I don't know if someone has done sometime a MS Excel Macro, that allows us to press F8 over the code
to see step by step, to mention something, how is running the code, which values take the variables,
if some loop is executing correct or where a error occurs, and some other debugging actions.
Is there some way/application to run a shell script (bash, awk, sed etc) similarly, step by step?
For shell,you can use set -x as first line or magic cookie (#!/bin/bash -x), then execute the script to see it's flow.
Awk you can debug by printing inside the code and observing awk's warnings and errors during execution.
Sed well, i have no idea
Thanks both, I've tested using the code below and error messages are the same if I use set -x or not.
*This code contains a syntax error in if statement
a=7
b=9
if a = b ) ;then
echo "equals"
else
echo "differents"
fi
Besides that, is not possible to execute the script line by line to see how the code works, even when the code has no error?
Because it could be only a bad algorithm and not syntax errors.
Of course the error is the same; the code hasn't changed after all...
Unlike an IDE though, a shell does not have total control of its environment, meaning, debugging could cause radically different behavior (input meant for the script ending up in the 'wait till enter for next line' function, etc.) You're trying to build an IDE out of a shell.

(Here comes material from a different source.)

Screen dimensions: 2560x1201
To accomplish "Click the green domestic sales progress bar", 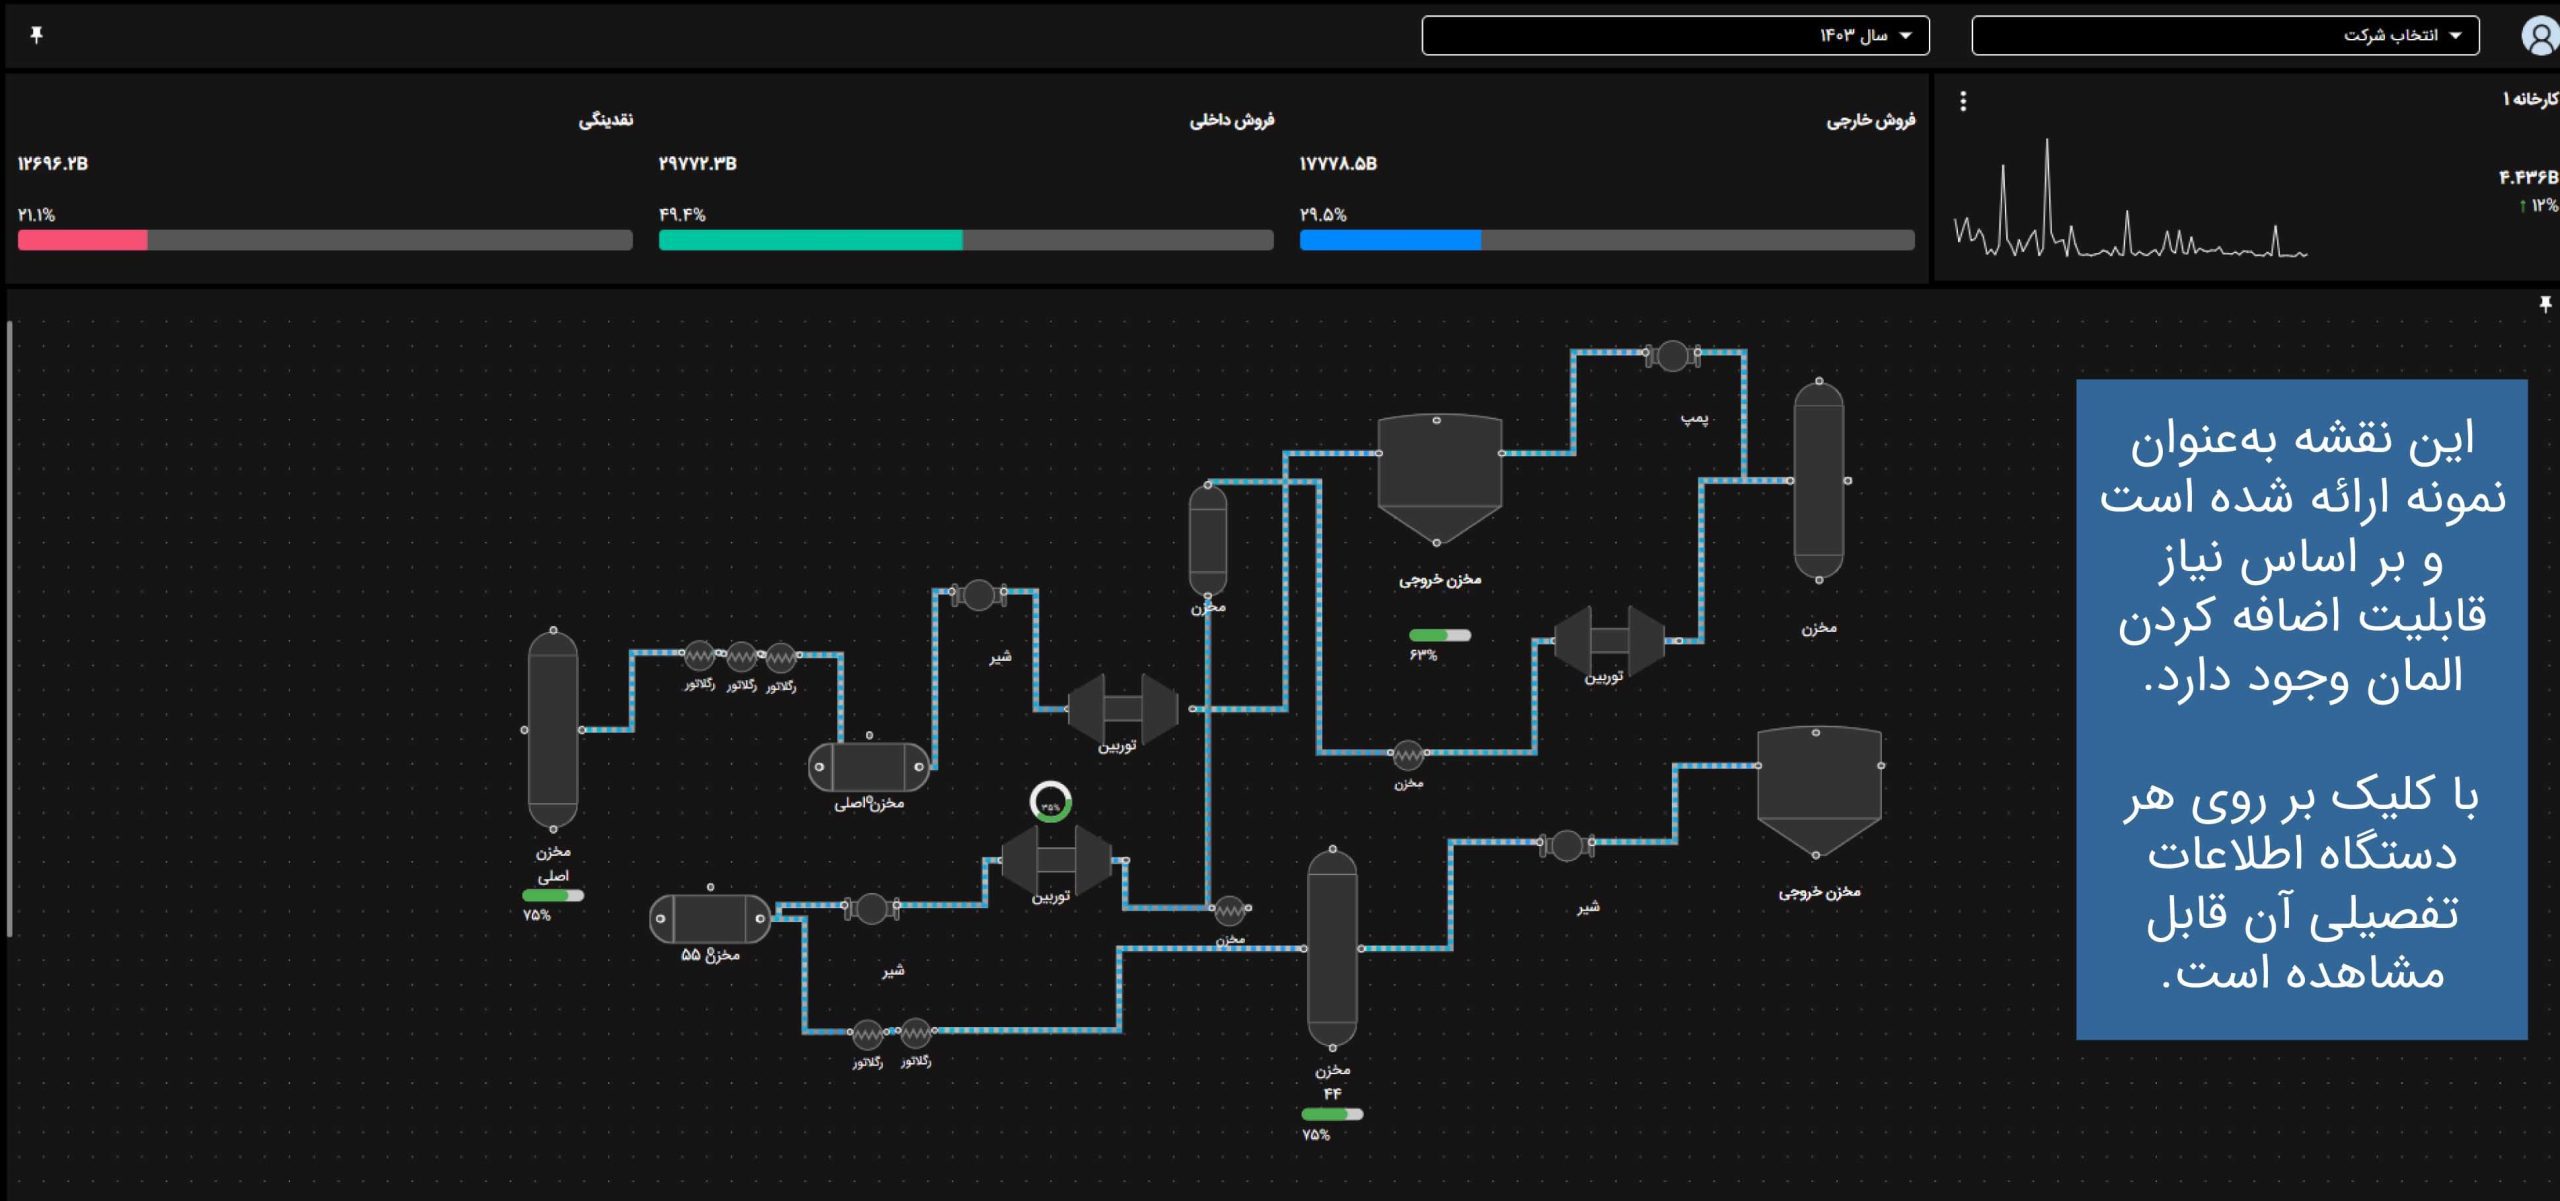I will (x=810, y=240).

From time to time I do Excel macros and shell scripts, in both scenarios, by far I'm not an expert, but in Excel using that feature,
for instance, I can find the errors faster and/or improve a bad loop.
I only was wondering if in shell that feature exists because I know even less than Excel Macros and I need more
time to find where the error is, or how to know how it goes the code even it has no errors.
Shells just don't work that way for a whole bunch of reasons. Not being exactly the same as another language you've used doesn't make it broken or incomplete.
Like learning any other language, you'll have to learn new habits, new methods, and new tools.
You can put a read statement most anywhere you want to make the shell wait for you to hit ENTER for instance.
Of course, I agree with that, I don't pretend to say shell it has less than any other tool at all. Only I'm asking if there is a similar way to test the code.
This I didn't know, I'll try to put in practice, I think it will help me a lot.